How Many Of You Have To Override Your Own Nervous System Just To Make It Through The Day?
- Corena Hammer
- 3 hours ago
- 3 min read
The Hidden Cost of Staying “Professional” All Day
I was scrolling through a therapy group the other day and somebody posted a question:
“If you were considering not being a therapist anymore, what would you do instead?”
What shocked me wasn’t the question. It was that there were almost 300 comments and it hadn’t even been 24 hours yet.
Everything from food trucks to house cleaning was on the list of things someone would rather do all day than be a therapist, and that told me a lot about how many of you are feeling.
It told me how fried so many therapists actually are right now.
It's also an indication of what's happening underneath that exhaustion. I think a lot of folks are disconnecting from their own nervous system just to make it through the day.
Carrying your clients through everything happening out in the wild is heavy right now. Especially if you’re also carrying your own life.
I think this is the hidden part of burnout nobody talks about enough: sometimes you’ve had to become slightly numb to your own body in order to function at the pace your day requires.
Many of my grads have told me they constantly override hunger or a pause to reset into their own embodiment because there are still three more sessions left.
And after a while, I think their nervous system starts adapting to that as normal, yet that adaptation has a cost.
One of the things I see happen over time is therapists slowly losing access to themselves outside the office too. You finally get home and you might not even want anyone touching you... one more person needing something. So you scroll or zone out. It's ok, we all need some mindless brain dump, yet then people wonder why they feel disconnected from their body.

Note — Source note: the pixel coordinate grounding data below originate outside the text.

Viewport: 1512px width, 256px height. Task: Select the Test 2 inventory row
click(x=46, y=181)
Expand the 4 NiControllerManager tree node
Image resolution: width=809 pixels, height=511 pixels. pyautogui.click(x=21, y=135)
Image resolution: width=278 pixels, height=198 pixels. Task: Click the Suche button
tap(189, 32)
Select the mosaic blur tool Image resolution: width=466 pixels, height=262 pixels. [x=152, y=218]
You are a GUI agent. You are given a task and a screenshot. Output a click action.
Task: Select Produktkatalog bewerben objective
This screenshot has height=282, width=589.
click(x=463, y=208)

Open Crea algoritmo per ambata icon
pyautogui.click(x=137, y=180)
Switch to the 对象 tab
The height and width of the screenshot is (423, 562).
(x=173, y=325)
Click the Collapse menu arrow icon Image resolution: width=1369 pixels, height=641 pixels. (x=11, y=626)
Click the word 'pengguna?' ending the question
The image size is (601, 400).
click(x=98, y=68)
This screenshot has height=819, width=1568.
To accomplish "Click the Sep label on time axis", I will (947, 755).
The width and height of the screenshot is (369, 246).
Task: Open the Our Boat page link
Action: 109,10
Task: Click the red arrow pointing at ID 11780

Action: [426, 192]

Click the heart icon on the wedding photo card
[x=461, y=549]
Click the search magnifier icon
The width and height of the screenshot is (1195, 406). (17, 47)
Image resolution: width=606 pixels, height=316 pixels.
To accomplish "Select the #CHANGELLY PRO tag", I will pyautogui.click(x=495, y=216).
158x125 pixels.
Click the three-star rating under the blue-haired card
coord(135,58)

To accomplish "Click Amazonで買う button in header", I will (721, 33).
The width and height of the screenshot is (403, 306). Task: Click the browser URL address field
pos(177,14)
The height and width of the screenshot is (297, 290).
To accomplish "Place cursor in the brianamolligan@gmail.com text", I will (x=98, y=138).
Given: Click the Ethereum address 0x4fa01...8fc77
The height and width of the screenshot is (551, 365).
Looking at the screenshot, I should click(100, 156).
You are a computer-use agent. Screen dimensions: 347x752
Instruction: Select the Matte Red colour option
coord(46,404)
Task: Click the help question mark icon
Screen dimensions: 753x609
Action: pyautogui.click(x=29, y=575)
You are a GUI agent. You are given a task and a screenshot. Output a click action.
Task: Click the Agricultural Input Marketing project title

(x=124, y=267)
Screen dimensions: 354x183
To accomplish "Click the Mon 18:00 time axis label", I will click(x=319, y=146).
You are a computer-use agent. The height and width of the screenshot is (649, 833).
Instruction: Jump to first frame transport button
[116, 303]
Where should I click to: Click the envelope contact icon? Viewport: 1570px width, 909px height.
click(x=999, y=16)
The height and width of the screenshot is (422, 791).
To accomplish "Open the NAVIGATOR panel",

Of course you feel that lack of embodiment or disconnection. You’ve been ignoring your own needs all day long just to keep functioning. And this is one of the reasons I care so deeply about somatic work and nervous system education for therapists.
Not because I think every therapist needs to become a yoga teacher, and definitely not because I think every session needs a full yoga sequence. But you and your client need some breathwork or movement everyday in order to stay healthy and connected. See our offerings
If you're already feeling some burnout, I'm concerned about the upcoming season, because according to Ayurveda, the Life Science of Yoga, summer is actually a really important time to pay attention to the tendency towards burnout.
In Ayurveda, we’re moving out of the heavier Kapha energy of spring and toward a hotter, faster season. It's the season that's hot, firey, and we burn the candle at both ends with the extra light we get during this time of year.
If you’re already depleted or burnout going into summer, you can end up pushing yourself even harder because the world around you speeds up too. Yet there are some small adjustments you can make now to help with that.
Sometimes that small self care adjustment looks like:
walking outside between sessions instead of staying under fluorescent lights for 9 hours
eating actual meals instead of surviving on caffeine
learning how to exhale fully again
noticing when your jaw is clenched before bedtime
moving your body in ways that feel regulating instead of performative
Simple things. But your nervous system notices.
I think therapists are hungry for this conversation because deep down, many of you already know something has to change, because for most of you graduate school didn’t prepare you for this level of chronic nervous system output.
That’s part of why I created Clinical Yoga Institute in the first place. Not to turn therapists into performers or add one more thing to your plate.
But to help you understand what’s happening in your own system while you’re helping somebody else manage theirs.
Because if you constantly have to leave yourself in order to stay “professional,” eventually something inside you starts asking how much longer you can keep doing that.
And based on those 280 comments… I think a lot of therapists are asking themselves that right now.